As horror-flick titles go, Night of the Living Chaos and Rosemary’s Nonlinearity aren’t the catchiest. But filmmakers know that chaos — the mathematical kind — is scary. Now scientists know it too.
Filmmakers use chaotic, unpredictable sounds to evoke particular emotions, say researchers who have assessed screams and other outbursts from more than 100 movies. The new findings, reported May 25 in Biology Letters, come as no surprise, but they do highlight an emerging if little-known area of study, says cognitive biologist W. Tecumseh Fitch of the University of Vienna in Austria, who was not involved in the study.
“The classic example would be a screaming baby on an airplane,” says Fitch, “the kind you can’t ignore and makes your life hell.”

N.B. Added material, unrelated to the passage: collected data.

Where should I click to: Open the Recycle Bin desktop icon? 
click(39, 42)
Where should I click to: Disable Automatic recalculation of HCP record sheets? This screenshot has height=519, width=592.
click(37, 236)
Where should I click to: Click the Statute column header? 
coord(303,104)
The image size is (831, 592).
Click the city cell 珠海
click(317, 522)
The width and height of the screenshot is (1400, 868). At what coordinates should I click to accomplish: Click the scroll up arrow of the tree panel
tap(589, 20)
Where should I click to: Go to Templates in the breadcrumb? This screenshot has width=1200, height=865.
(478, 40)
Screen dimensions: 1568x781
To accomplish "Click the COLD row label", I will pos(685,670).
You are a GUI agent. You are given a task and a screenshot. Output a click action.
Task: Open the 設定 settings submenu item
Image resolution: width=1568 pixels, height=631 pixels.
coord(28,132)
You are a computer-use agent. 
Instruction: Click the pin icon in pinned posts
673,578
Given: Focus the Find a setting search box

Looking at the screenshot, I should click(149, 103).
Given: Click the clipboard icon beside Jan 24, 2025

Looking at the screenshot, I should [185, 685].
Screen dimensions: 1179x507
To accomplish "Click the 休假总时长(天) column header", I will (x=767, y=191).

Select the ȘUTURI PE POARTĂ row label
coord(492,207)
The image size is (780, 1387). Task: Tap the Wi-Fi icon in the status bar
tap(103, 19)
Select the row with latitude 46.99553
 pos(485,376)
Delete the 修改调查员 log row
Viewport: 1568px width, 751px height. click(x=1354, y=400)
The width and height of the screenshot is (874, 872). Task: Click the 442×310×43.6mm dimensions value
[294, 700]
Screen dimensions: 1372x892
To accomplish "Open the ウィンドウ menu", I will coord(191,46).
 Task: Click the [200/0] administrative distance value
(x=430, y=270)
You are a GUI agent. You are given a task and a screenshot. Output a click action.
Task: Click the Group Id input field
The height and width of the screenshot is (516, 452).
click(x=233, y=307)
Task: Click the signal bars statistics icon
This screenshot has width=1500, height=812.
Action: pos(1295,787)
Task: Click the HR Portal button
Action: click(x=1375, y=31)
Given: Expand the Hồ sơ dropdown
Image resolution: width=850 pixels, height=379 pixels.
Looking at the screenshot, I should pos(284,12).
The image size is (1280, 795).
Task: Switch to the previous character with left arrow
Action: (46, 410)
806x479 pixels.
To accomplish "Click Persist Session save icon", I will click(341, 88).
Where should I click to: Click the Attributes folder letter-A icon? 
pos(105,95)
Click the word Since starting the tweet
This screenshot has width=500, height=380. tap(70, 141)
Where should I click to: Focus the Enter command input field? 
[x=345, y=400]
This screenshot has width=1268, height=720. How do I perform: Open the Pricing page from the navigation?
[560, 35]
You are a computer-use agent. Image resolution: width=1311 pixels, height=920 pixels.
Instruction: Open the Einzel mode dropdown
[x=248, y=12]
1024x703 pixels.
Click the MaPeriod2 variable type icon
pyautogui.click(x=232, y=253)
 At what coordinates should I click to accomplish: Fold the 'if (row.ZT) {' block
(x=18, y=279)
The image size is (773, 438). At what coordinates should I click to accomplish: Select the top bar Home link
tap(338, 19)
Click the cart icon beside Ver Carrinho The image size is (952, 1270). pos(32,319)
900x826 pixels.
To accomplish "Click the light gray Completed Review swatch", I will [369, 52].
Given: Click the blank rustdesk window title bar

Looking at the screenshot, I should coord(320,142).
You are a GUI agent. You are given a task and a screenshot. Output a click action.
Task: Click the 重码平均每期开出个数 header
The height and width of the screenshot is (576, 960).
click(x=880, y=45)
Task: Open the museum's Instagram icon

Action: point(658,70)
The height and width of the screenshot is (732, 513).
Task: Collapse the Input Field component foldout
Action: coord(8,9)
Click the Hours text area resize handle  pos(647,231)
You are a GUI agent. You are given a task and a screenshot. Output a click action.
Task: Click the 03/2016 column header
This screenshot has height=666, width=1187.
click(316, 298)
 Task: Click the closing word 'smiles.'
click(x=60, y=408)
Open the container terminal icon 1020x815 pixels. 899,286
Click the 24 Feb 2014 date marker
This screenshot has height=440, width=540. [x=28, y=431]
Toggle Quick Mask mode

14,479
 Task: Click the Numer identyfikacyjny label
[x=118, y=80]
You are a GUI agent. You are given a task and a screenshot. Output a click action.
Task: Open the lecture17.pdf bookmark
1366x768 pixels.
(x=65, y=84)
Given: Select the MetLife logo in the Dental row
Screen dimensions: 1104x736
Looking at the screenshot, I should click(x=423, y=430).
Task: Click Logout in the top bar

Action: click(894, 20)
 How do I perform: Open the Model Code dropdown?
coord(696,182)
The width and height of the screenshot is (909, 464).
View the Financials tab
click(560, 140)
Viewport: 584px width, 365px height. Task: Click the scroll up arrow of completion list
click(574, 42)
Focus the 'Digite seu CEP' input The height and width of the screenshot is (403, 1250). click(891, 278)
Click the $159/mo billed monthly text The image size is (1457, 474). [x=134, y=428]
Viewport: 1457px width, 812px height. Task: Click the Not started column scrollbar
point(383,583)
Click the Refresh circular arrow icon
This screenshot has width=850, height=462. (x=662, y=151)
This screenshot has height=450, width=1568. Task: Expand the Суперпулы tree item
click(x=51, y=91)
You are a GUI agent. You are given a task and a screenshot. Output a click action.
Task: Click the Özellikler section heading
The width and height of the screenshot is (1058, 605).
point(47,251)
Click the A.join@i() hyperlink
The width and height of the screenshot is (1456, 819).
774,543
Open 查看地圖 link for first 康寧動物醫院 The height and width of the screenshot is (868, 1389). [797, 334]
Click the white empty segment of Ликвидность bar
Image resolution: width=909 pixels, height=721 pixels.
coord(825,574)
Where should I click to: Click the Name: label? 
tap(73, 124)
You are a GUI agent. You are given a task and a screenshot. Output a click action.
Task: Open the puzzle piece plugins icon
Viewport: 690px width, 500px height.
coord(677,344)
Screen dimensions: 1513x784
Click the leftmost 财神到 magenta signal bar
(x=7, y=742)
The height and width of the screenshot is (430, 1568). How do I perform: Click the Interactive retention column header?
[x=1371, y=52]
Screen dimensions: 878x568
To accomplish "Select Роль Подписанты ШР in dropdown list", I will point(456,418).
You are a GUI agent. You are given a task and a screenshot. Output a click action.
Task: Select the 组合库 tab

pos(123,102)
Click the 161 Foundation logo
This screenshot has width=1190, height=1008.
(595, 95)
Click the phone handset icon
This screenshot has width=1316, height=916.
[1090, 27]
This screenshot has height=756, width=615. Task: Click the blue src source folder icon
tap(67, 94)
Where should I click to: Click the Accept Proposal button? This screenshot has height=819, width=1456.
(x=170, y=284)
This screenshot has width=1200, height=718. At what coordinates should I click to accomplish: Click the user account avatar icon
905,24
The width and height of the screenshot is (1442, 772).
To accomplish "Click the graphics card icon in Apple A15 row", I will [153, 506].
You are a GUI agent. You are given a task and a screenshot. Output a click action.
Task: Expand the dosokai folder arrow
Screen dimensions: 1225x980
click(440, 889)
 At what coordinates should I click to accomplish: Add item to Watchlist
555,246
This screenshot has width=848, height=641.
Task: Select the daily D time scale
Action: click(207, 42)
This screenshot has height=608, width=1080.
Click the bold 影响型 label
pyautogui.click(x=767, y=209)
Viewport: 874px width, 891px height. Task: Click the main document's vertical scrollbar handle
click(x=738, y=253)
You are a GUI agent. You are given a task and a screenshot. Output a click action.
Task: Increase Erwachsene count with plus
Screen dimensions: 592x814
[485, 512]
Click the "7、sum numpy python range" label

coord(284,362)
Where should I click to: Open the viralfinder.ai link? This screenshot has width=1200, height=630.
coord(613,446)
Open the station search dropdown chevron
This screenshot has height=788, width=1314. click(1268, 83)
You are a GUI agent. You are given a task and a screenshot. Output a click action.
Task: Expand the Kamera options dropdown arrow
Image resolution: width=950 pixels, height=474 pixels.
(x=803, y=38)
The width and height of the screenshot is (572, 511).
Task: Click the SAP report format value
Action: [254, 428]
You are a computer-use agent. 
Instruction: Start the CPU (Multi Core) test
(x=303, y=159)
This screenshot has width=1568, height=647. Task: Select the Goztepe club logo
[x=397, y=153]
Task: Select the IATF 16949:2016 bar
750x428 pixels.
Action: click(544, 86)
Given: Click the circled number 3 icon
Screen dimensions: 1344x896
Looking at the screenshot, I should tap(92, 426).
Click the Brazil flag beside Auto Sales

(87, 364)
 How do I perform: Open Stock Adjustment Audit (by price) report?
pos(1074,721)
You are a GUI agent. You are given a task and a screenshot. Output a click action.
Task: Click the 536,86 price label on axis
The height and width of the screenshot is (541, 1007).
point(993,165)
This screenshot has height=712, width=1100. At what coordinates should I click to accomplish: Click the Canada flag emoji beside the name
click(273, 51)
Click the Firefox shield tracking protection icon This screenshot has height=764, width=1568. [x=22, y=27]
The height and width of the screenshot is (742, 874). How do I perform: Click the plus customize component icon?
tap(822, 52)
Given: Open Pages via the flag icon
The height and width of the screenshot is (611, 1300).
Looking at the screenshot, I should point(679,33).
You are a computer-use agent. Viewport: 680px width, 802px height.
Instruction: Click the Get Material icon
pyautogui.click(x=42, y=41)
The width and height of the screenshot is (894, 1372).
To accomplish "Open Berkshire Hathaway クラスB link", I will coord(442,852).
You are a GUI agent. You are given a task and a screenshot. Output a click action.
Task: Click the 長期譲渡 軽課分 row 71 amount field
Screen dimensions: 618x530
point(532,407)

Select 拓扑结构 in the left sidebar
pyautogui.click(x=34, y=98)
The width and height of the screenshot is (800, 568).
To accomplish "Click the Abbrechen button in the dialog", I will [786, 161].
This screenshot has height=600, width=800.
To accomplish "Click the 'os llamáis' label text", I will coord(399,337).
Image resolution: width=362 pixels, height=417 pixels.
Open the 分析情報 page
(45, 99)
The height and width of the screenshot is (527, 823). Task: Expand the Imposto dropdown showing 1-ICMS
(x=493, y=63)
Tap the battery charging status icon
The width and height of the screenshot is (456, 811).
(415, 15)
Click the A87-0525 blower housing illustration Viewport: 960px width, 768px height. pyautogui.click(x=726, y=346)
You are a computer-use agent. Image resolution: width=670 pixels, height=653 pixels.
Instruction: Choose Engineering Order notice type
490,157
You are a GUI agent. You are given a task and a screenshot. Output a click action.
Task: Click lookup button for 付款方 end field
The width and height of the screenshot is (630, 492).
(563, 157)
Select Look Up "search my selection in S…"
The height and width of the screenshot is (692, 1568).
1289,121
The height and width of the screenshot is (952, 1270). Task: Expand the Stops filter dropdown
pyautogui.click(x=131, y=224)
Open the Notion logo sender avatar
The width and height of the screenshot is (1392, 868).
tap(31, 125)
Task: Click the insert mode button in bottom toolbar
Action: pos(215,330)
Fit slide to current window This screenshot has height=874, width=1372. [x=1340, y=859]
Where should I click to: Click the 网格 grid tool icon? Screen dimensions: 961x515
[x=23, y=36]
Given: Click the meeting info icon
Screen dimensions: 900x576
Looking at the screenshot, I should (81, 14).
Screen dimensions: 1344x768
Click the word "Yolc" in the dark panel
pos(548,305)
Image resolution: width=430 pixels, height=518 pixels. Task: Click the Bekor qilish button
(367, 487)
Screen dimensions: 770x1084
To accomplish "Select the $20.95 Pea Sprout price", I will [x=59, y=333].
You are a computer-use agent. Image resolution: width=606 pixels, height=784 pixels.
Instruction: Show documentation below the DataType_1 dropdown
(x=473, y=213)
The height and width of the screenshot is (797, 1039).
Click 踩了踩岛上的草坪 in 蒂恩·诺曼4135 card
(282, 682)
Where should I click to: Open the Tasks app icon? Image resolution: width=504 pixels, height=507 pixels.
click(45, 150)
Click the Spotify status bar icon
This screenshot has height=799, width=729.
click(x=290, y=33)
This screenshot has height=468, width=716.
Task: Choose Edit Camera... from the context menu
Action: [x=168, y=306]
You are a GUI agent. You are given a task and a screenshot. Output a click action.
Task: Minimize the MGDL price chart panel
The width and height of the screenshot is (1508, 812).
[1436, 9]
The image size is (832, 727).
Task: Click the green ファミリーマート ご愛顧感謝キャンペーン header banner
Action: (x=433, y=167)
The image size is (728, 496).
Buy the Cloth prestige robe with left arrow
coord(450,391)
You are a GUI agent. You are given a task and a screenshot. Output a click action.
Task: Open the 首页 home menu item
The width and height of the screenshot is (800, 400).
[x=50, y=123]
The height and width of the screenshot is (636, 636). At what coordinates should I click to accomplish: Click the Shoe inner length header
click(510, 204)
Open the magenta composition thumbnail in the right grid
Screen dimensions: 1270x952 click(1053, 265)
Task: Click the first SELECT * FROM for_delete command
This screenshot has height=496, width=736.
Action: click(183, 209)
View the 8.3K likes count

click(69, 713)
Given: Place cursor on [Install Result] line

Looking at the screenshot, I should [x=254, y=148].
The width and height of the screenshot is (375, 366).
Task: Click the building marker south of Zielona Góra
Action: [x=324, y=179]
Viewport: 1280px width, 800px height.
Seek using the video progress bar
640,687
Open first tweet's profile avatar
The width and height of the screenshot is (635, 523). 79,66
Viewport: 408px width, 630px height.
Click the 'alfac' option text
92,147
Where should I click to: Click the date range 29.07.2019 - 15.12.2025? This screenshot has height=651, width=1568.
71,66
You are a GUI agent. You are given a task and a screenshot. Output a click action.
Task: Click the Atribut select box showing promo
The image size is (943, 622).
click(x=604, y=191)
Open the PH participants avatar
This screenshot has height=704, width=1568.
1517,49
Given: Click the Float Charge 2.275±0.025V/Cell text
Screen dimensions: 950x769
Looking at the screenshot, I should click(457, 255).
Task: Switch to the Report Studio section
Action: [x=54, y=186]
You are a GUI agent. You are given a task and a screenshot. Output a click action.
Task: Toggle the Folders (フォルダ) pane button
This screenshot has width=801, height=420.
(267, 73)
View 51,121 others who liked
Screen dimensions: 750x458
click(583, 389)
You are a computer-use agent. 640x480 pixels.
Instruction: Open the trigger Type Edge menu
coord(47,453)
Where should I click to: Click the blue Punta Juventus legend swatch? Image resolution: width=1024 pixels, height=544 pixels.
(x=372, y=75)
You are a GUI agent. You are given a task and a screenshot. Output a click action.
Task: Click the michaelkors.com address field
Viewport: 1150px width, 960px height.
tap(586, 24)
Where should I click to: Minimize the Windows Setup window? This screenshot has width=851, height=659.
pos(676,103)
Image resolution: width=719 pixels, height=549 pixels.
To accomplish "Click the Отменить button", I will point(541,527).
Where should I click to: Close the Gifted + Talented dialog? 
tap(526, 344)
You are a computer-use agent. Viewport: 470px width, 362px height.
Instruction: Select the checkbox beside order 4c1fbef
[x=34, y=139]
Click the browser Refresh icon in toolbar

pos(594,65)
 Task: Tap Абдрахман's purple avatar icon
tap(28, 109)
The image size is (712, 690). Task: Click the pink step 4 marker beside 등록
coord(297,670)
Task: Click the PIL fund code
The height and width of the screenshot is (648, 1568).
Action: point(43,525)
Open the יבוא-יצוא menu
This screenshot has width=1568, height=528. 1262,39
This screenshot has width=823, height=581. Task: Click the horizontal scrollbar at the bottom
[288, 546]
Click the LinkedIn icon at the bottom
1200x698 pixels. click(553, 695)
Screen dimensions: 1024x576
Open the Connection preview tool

Cries are harder to ignore when they become irregular and chaotic, recent research suggests. Scientists think that these noises, uttered or roared when an animal is really worked up, have a crucial role in communication: They frantically demand attention.
By exploring the use of such dissonant, harsh sounds in film, scientists hope to get a better understanding of how fear is expressed, says study coauthor Daniel Blumstein of the University of California, Los Angeles.
“Potentially, there are universal rules of arousal and ways to communicate fear,” says Blumstein, who typically studies screams in marmots, not starlets.
Blumstein and his coauthors acoustically analyzed 30-second cuts from more than 100 movies representing a broad array of genres. The movies included titles such as Aliens, Goldfinger, Annie Hall, The Green Mile, Slumdog Millionaire, Titanic, Carrie, The Shining and Black Hawk Down.
Not unexpectedly, the horror films had a lot of harsh and atonal screams. Dramatic films had sound tracks with fewer screams but a lot of abrupt changes in frequency. And adventure films, it turns out, had a surprising number of harsh male screams.
“Screams are basically chaos,” Fitch says.
Filmmakers have long been deliberately distorting sounds for dramatic effect, says musicologist James Wierzbicki of the University of Sydney. In Hitchcock’s classic The Birds, the only true avian sounds are heard near the beginning of the movie, in a pet shop. The calls of the demented, attacking birds were all electronically generated.
A true, harsh scream “is not a trivial thing to do,” Fitch says. In fact, capturing a realistic, blood-curdling cry is so difficult that filmmakers have used the very same one, now found on many websites, in more than 200 movies. Known as the Wilhelm scream, it is named for the character who unleashed it in the 1953 western The Charge at Feather River.